Corporate customers care even more about this than individuals. In a world where more businesses interact with their customers through applications built for always-on, high-performance network connections, packet loss, latency, and jitter are all more important than ever.
Problems with traditional monitoring
Over the years, many point solutions and tools have emerged to meet this need. You may currently have several of these installed on your network. These are traditional network monitoring tools (often based on polling SNMP data from network devices), log collection and analysis tools (mainly based on syslog messages from various devices and applications), Packet capture or other flow-based tools (collect and analyze). network traffic), and even synthetic monitoring tools (generating and analyzing simulated user/application traffic).

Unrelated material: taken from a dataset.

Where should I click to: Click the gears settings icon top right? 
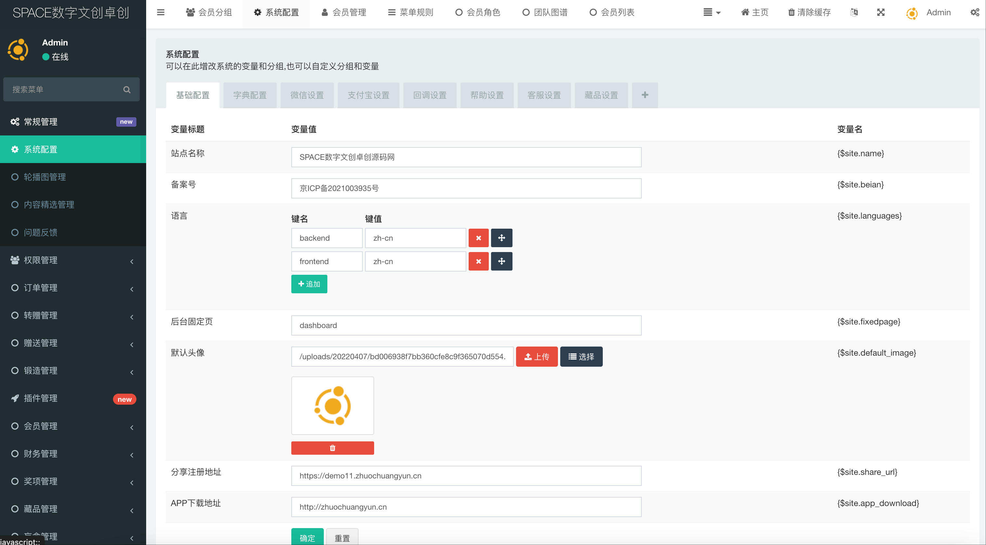[975, 12]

Unfortunately, each of these tools are independent and incomplete. While it may alleviate the need to manually move from router to router or switch to switch to understand the current state of the network, the burden of moving between different tools is moved to Correlations and problem identification are still largely up to the user.
Benefits of observability for CSP
A modern observability platform helps users efficiently identify the root cause of network problems by creating a correlated narrative across network infrastructure and applications.
These platforms integrate data from all available sources, formatting, normalizing and auto-labeling the information received. This enables data and metadata correlation across all infrastructure, from the network to the application stack, allowing the platform to rank potential alerts and display only the most important ones to operators. will be
After years of false promises, vertically integrated platforms like this finally offer the single glass we’ve all been waiting for, paving the way to revolutionize observability.